Pope Leo has asked Catholics to pray the rosary every day in October as a call for peace.
I’ve never really been one to pray the rosary. As a convert, I didn’t grow up with the devotion, and I’m still pretty sure I don’t have the whole order of prayers quite right. Beyond that, rote prayers have never been great for me. Whether I’m reading a prayer or reciting it from memory, it’s always been easy for me to say the words without really thinking about them, without really meaning them. Add to that the sort of 3-D nature of the rosary – you’re praying the prayers while meditating on a particular scene in Jesus’ or Mary’s life while holding an intention for something else. It’s a lot to keep track of.
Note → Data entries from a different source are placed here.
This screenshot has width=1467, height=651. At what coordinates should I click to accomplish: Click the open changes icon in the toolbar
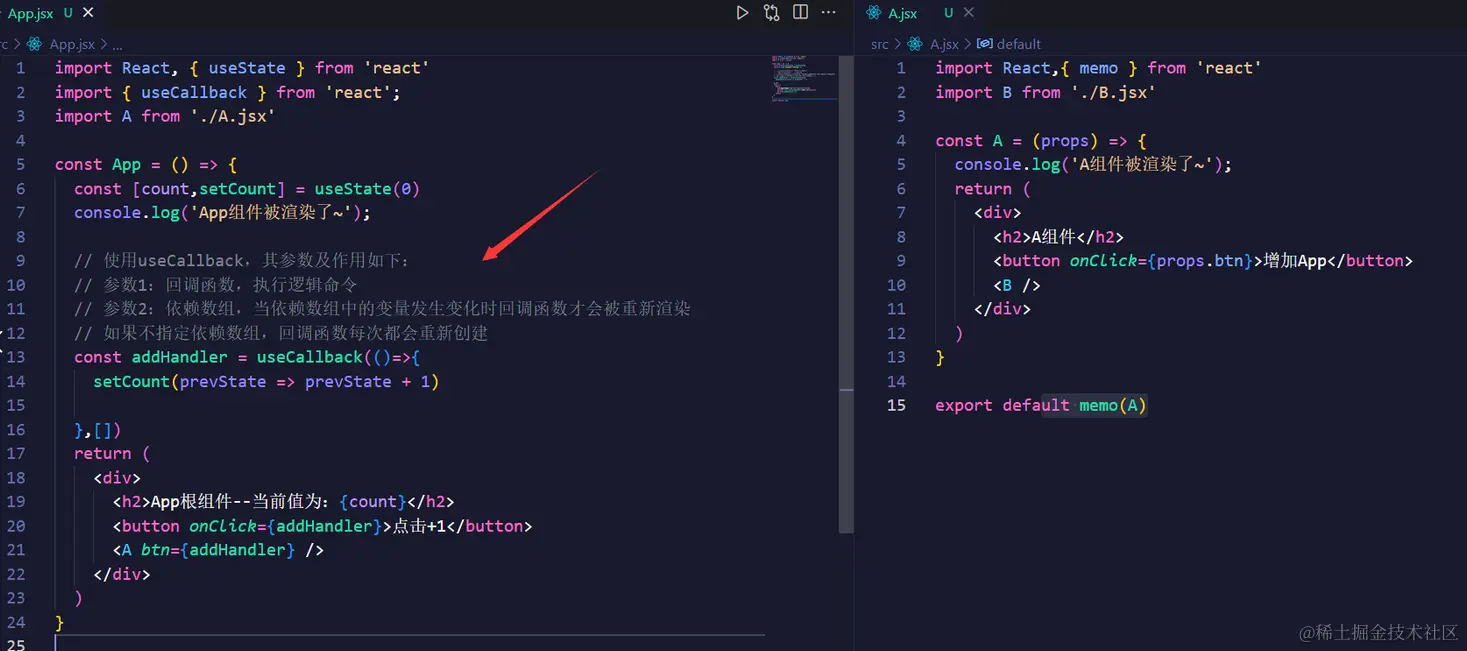[x=770, y=12]
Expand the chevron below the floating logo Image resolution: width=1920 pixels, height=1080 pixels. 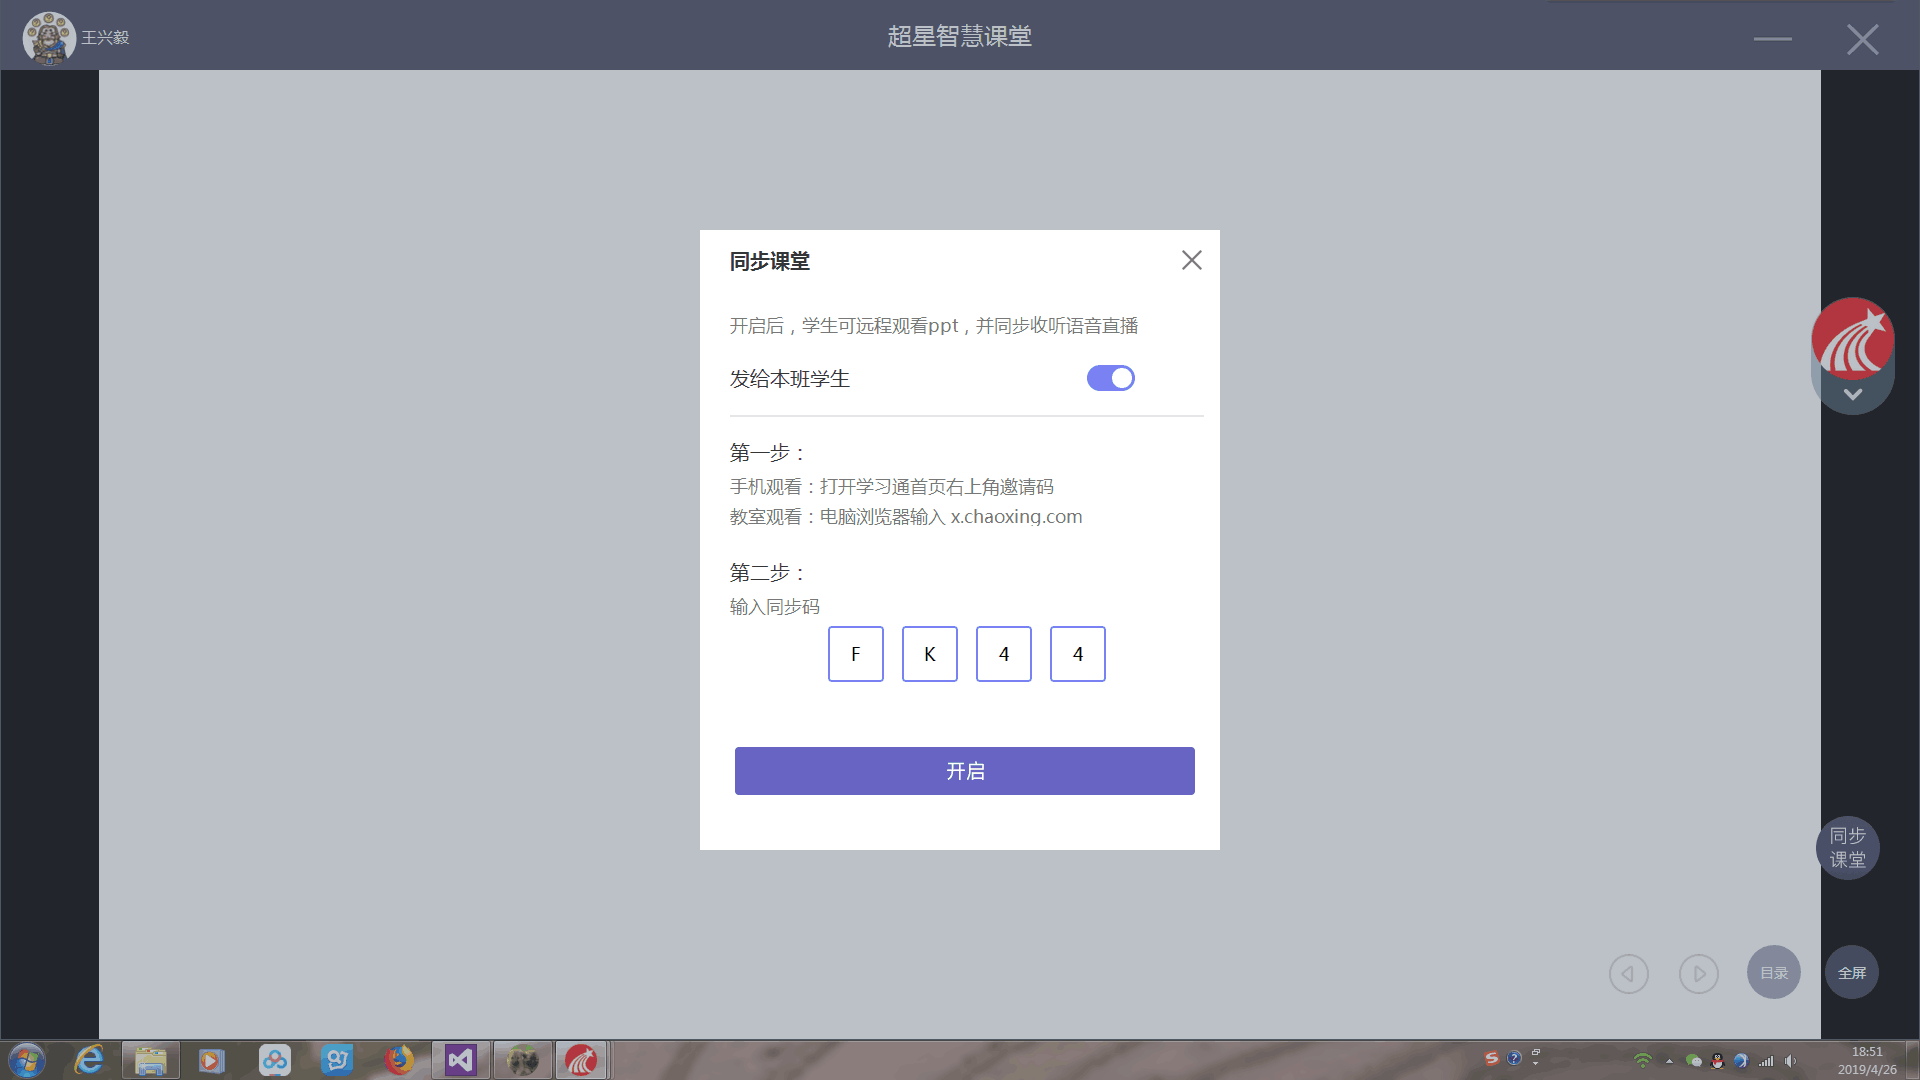[1852, 395]
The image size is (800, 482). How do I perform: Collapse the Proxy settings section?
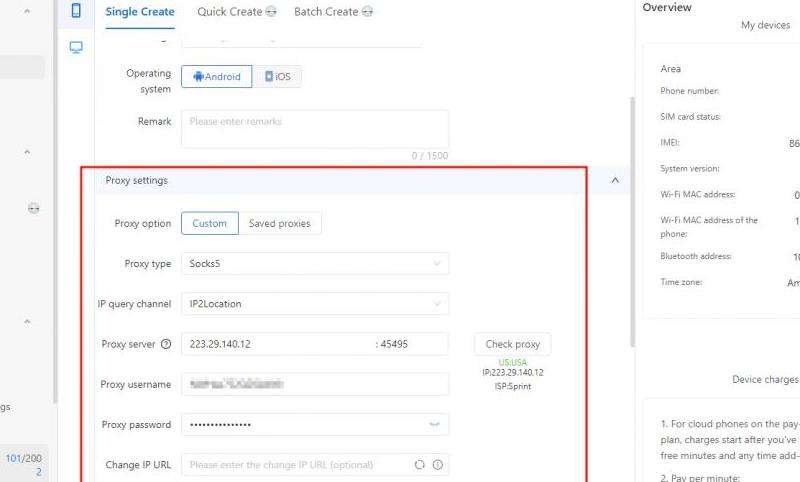614,181
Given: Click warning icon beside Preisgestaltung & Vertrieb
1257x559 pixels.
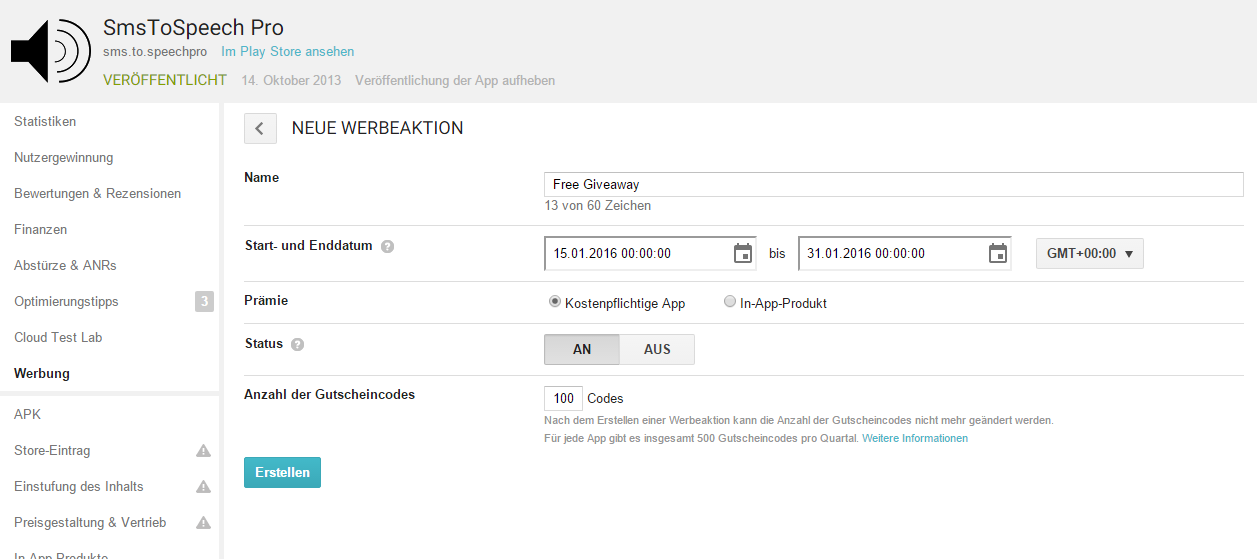Looking at the screenshot, I should coord(203,523).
I do have several rosaries and rosary bracelets that mean a lot to me because they are gifts from people I love or are from a special place. Sometimes I will finger through the beads as I raise different intentions, though not in full rosary format. And when I swim, I will do a “kickboard rosary”, praying for different intentions during a kick set, using my fingers to keep track of a decade of prayers.
This summer, though, I had probably my first meaningful experience of praying the actual rosary. When we are on retreat, we try to go to daily mass every day, and the church in downtown Portland that we walked to had a noon mass that was followed by a communal prayer of the rosary. (It was especially moving to see the active ministry to feed people in need gearing up in the basement as we went up to the sanctuary for mass.)
Something about the setting, the priests who led it, and the rhythm of communal prayer helped me experience the stories of Jesus’ life in a new way, even though they were scenes I knew like the back of my hand.
I don’t know what praying a rosary every day for a month will accomplish. I do know that we need peace in our world – in Ukraine, Gaza, Sudan, Myanmar, DRC, and a bunch of other places. Including in our country and our church. Including in my own heart.
If nothing else, maybe a daily rosary will shape my heart to be more peace-seeking and help me see more clearly what peace I can help make. The least I can do is give it a try.